Obama’s speech comes just a week after he hosted a bipartisan summit with Congressional leaders at the Blair House. The forum, which was more politics than policy, was the Democrats’ final, public attempt to at least appear to try to win over Republicans before moving ahead with reconciliation.
Democratic leaders are holding off on whipping members of their Caucus until they have an actual bill before them. Likewise, lawmakers unsure of how they will ultimately vote say they are waiting for legislative language before committing either way.
Not that some aren’t already showing their cards. Some liberals have warned that they can’t support an overhaul without a public insurance option; conservative Democrats have griped about the lack of cost containment in Obama’s plan.
But Democratic leaders are moving full steam ahead, an acknowledgment that if they idle any longer they risk not passing a bill altogether.
“I don’t see any reason to drag this out another month,” Rules Chairwoman Louise Slaughter (D-N.Y.) said.
White House Press Secretary Robert Gibbs said Obama is prepared to do “whatever it takes” to get health care done in the coming weeks. He signaled that his efforts will include phone calls to Members and events around the country.
Obama’s final round of campaigning already appears to be under way: Just hours after Wednesday’s health care speech, the president was set to host a reception to thank lawmakers for their help in restoring statutory pay-as-you-go rules. The bulk of the 31 invitees? Fiscally conservative Blue Dog Democrats, many of whom are targets for party leaders hoping to switch a handful of “no” votes to the House health care bill last fall to “yes” votes on Obama’s final proposal.

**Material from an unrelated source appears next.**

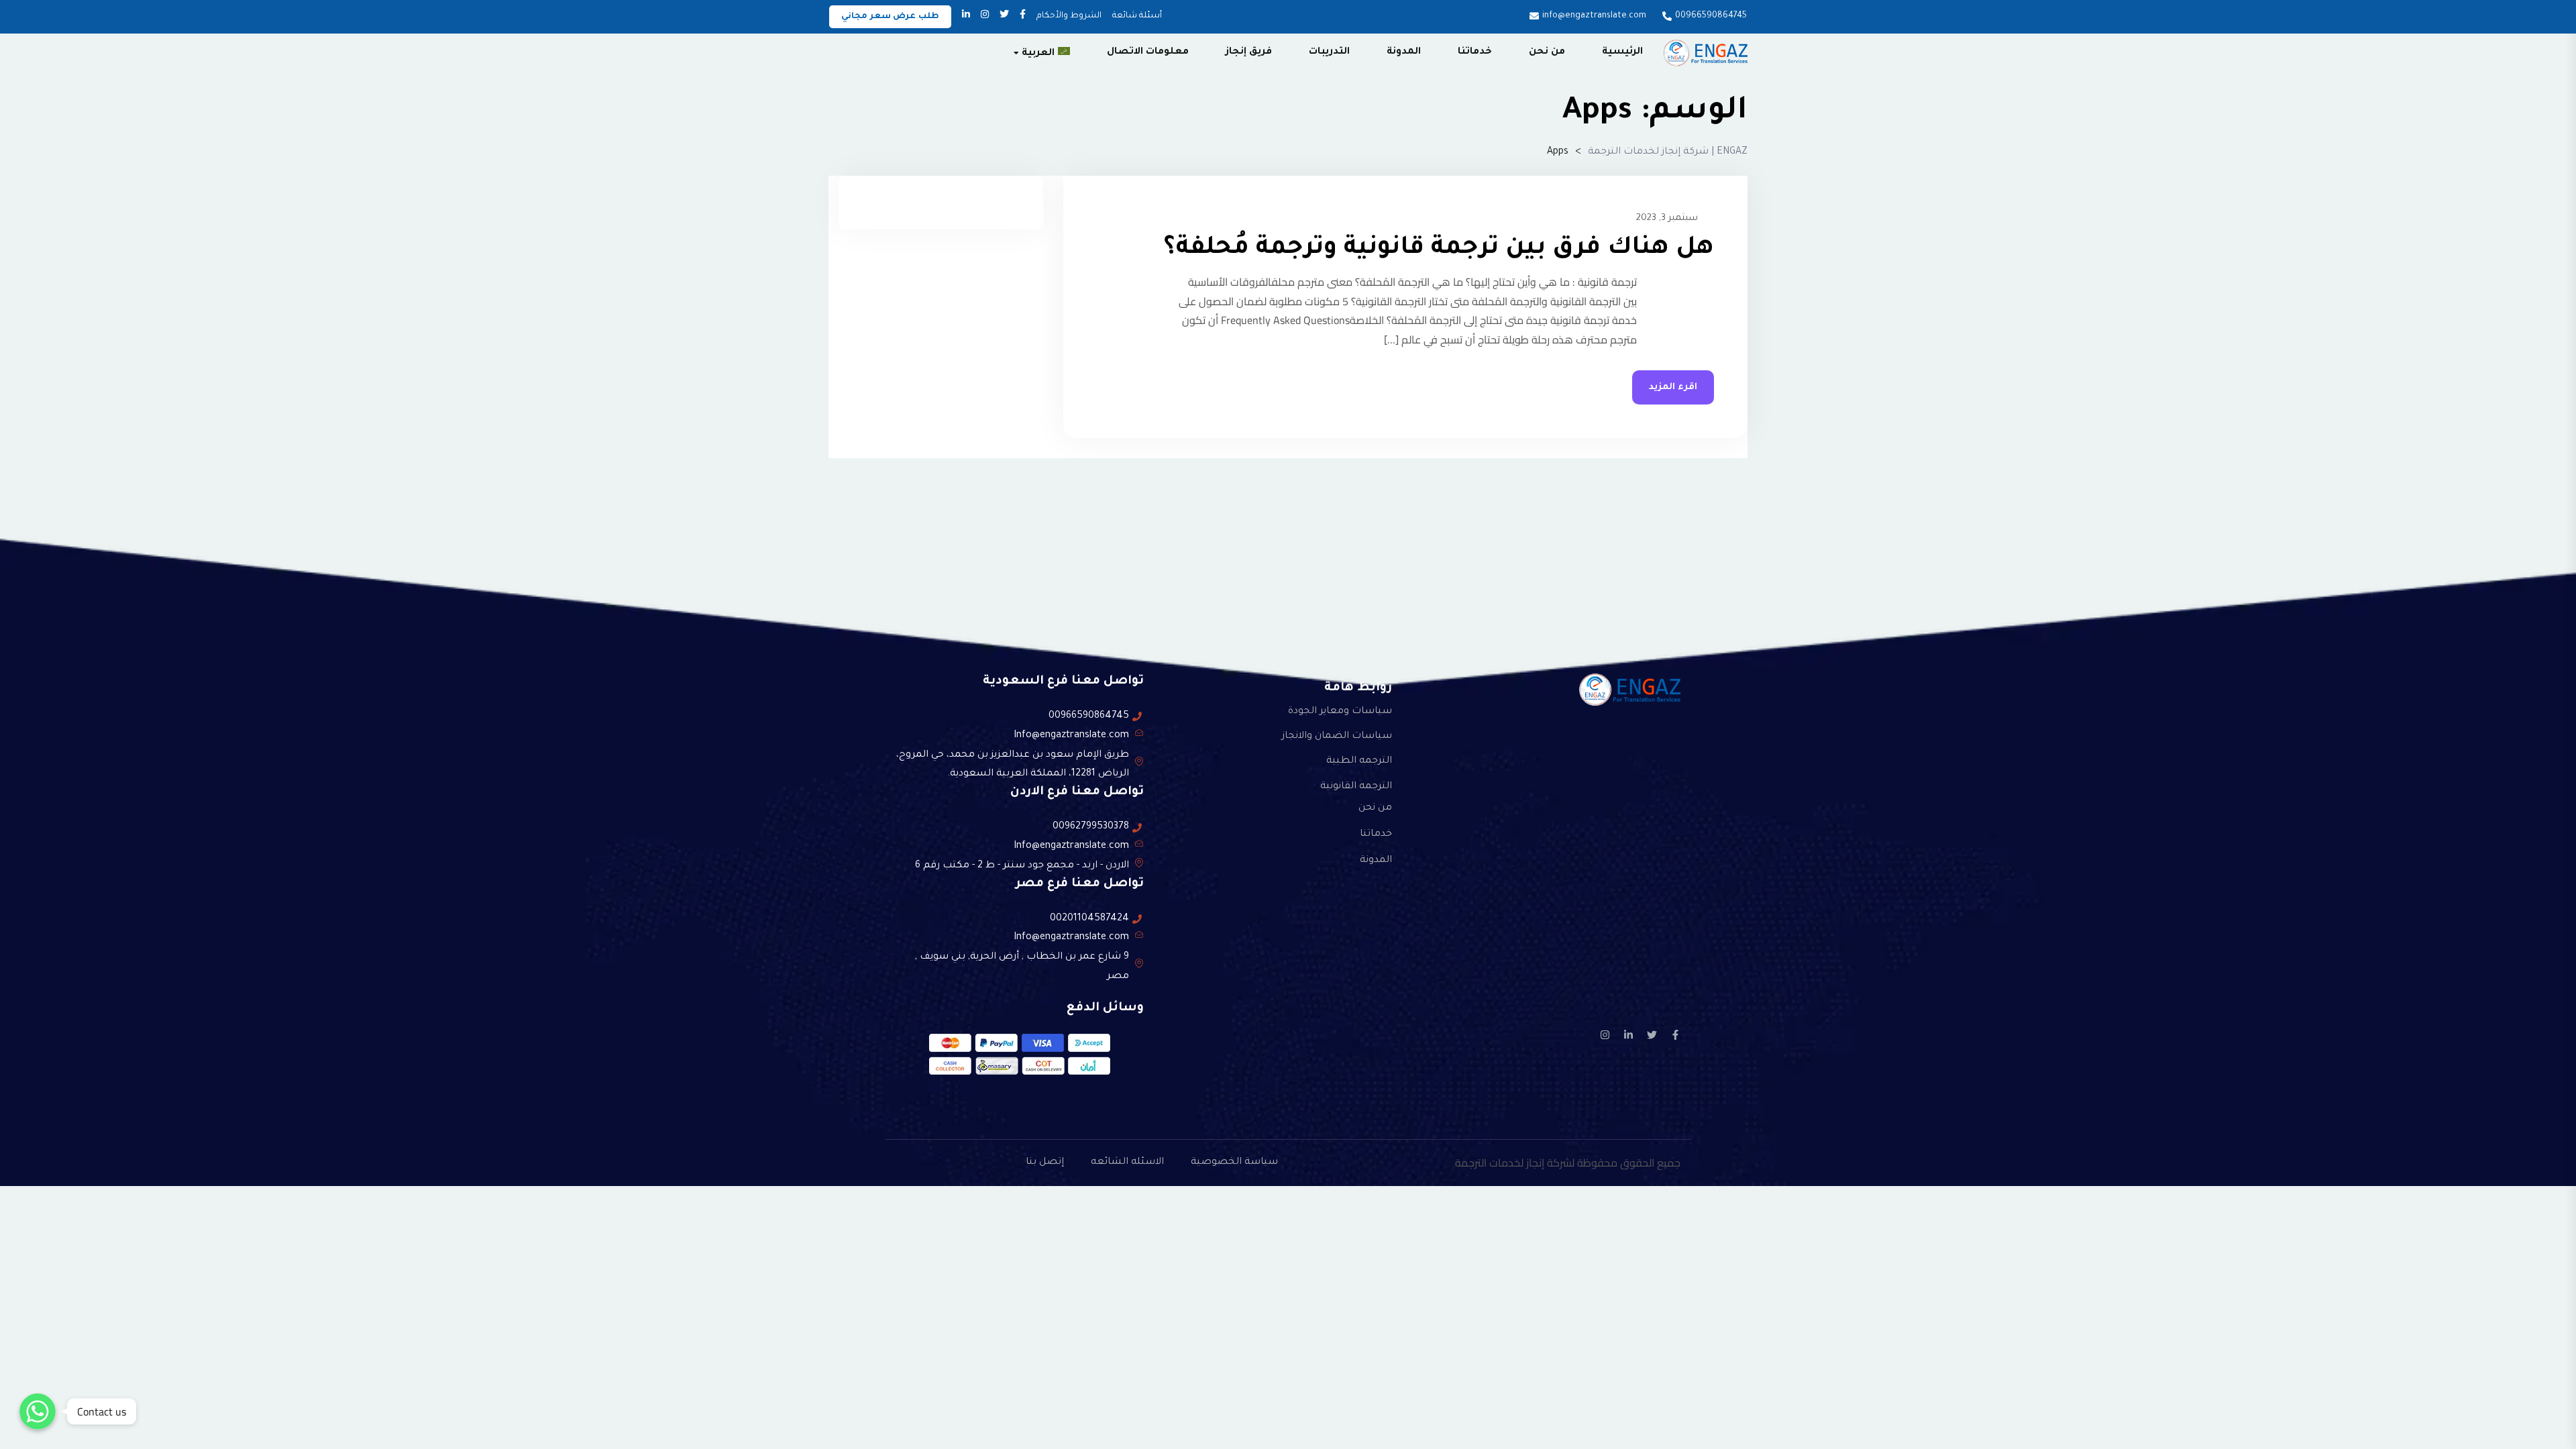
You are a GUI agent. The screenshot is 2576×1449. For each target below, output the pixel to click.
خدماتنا (1475, 52)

In fact, three of nine key Democrats who opposed the House bill but remain on the fence on Obama’s bill will be in attendance: Reps. John Tanner (Tenn.), Frank Kratovil (Md.) and Scott Murphy (N.Y.).
The president is also hitting the road next week to tout his health care reform proposal in two key battleground states: Pennsylvania and Missouri. Obama is scheduled to speak in Philadelphia on Monday and in the St. Louis area on Wednesday.
Gibbs said the yearlong slog through the health care debate has left Obama “focused” on getting the job done. He will spend the next few weeks hammering home the message that comprehensive reform is the right thing to do and “convincing those in Congress that this proposal is the right one for their constituents.”
The White House spokesman acknowledged that some Democrats are worried that a vote for the overhaul could come back to haunt them in November’s midterm elections. Obama’s message to them?
“Good policy and good ideas, the politics will catch up with that,” he said.